Praktyka uważnej obserwacji:
Połóż się w trawie i spójrz w górę. Obserwuj chmury. Wybierz jedną i przyjrzyj się, jaki ma kształt, nazwij, czy jest duża, czy mała, czy jest puchata czy smukła. Jaki ma kolor? A może barwy się przenikają? Jak odbija się w niej światło? Poczuj, jak ci jest w tym patrzeniu? Co ci daje bycie uważnym obserwatorem?
Praktyka oddechu wg Ricka Hansona, neuropsychologa i nauczyciela medytacji:
Znajdź spokojne miejsce, gdzie nikt nie będzie ci przeszkadzał. Usiądź lub połóż się wygodnie. Zauważ swój oddech. Obserwuj w oddechu, ale też w częściach ciała, wszelkie odczucia odprężenia. Weź kilka świadomych oddechów. Tak, aby wydech był dłuższy niż wdech. Oddychaj głęboko, aż do przepony. Puść napięcie ust, oczu. Poczuj, jak twoje ciało się rozluźnia. Wyobraź sobie, że jesteś w swoim wymarzonym bezpiecznym miejscu. Puść napięcie nóg, ramion, dłoni, głowy.

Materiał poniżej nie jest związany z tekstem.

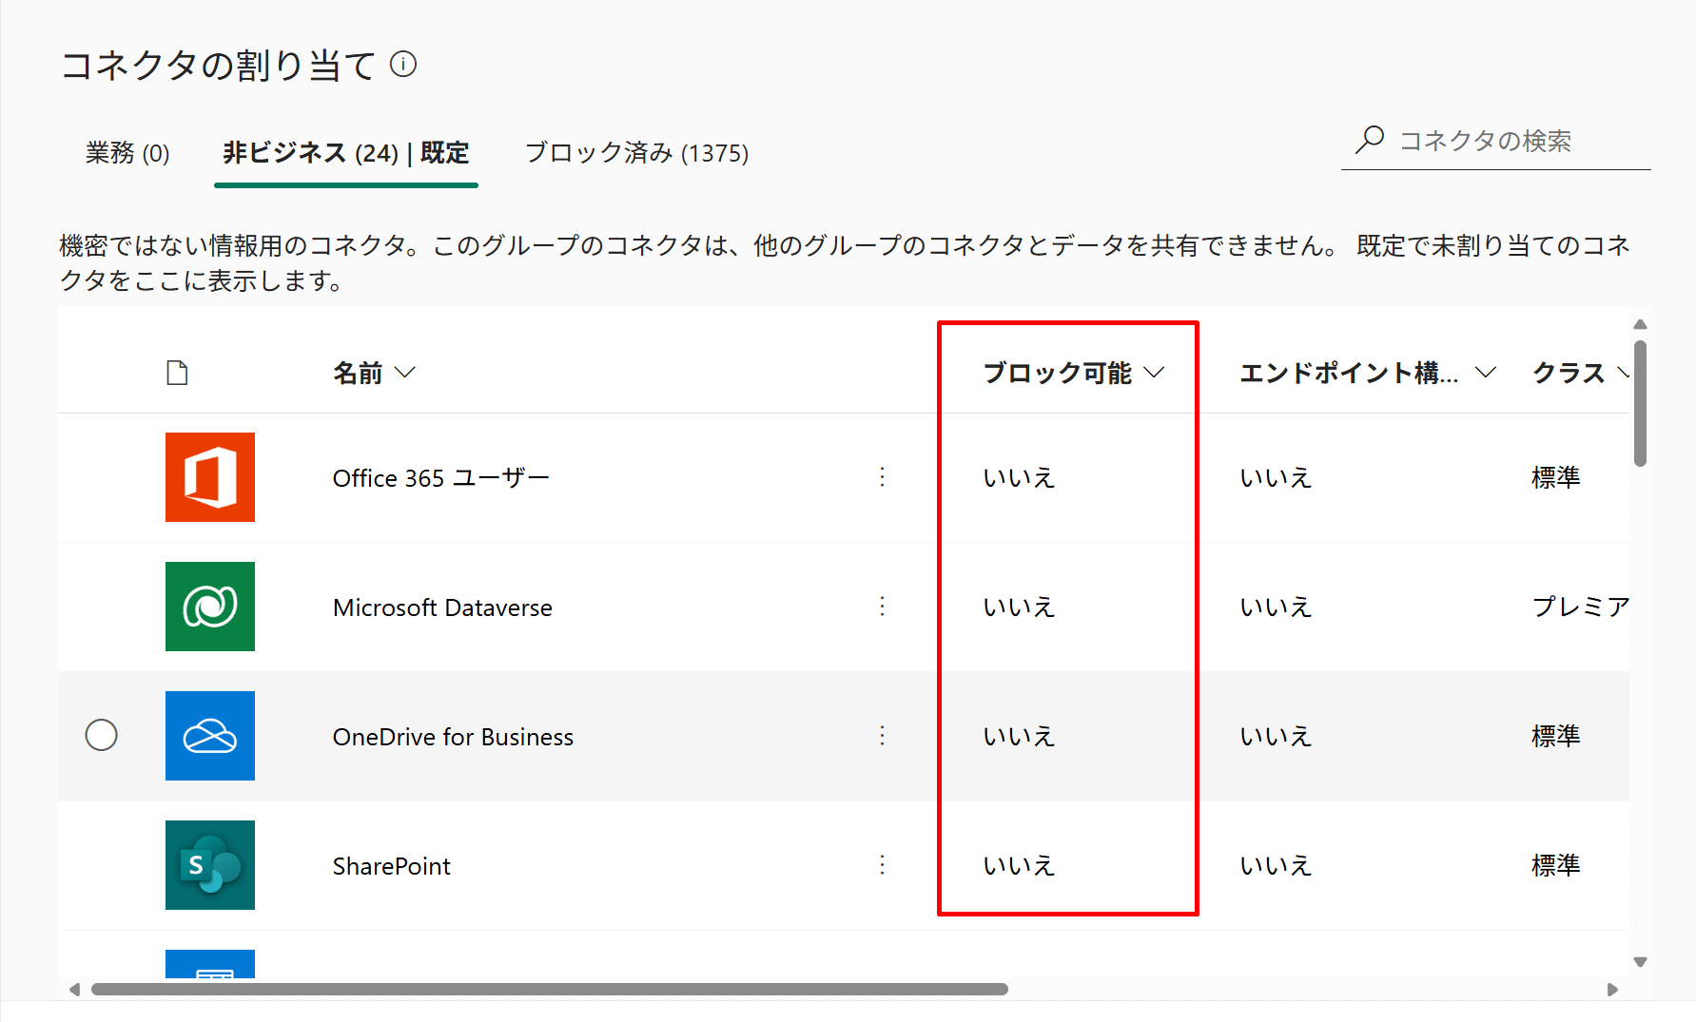Open more options for Office 365 ユーザー
This screenshot has width=1696, height=1022.
[x=882, y=477]
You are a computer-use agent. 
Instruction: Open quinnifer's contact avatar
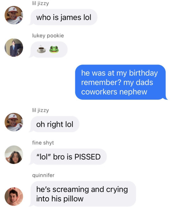[x=14, y=196]
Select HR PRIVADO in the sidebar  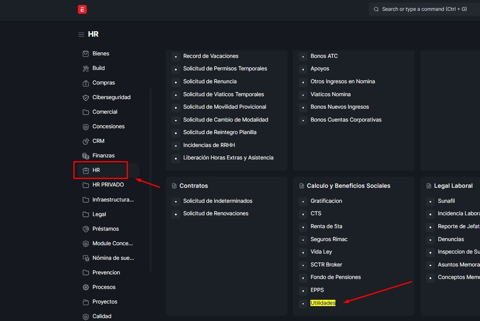108,185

Warto otworzyć się na pełnię doświadczeń, jakie niesie życie, takim, jakim ono jest. Mieć oczy i uszy otwarte. Być obecną w życiu nie tylko na scenie, w chwilach chwały, ale także, a może przede wszystkim – w zwyczajności. Codzienność bywa tyleż dosłowna, co magiczna. Tyleż praktyczna, co piękna.
Kiedy jesteśmy uważni na to, co nas otacza, ćwiczymy też uważność rozumienia siebie i sygnałów, które wysyła do nas nasz organizm. W ten sposób jesteśmy bliżej siebie, ale też bliżej świata. Mamy szansę przestać widzieć dni jako jednolite pasmo codzienności i budujemy sens naszych całościowych doświadczeń.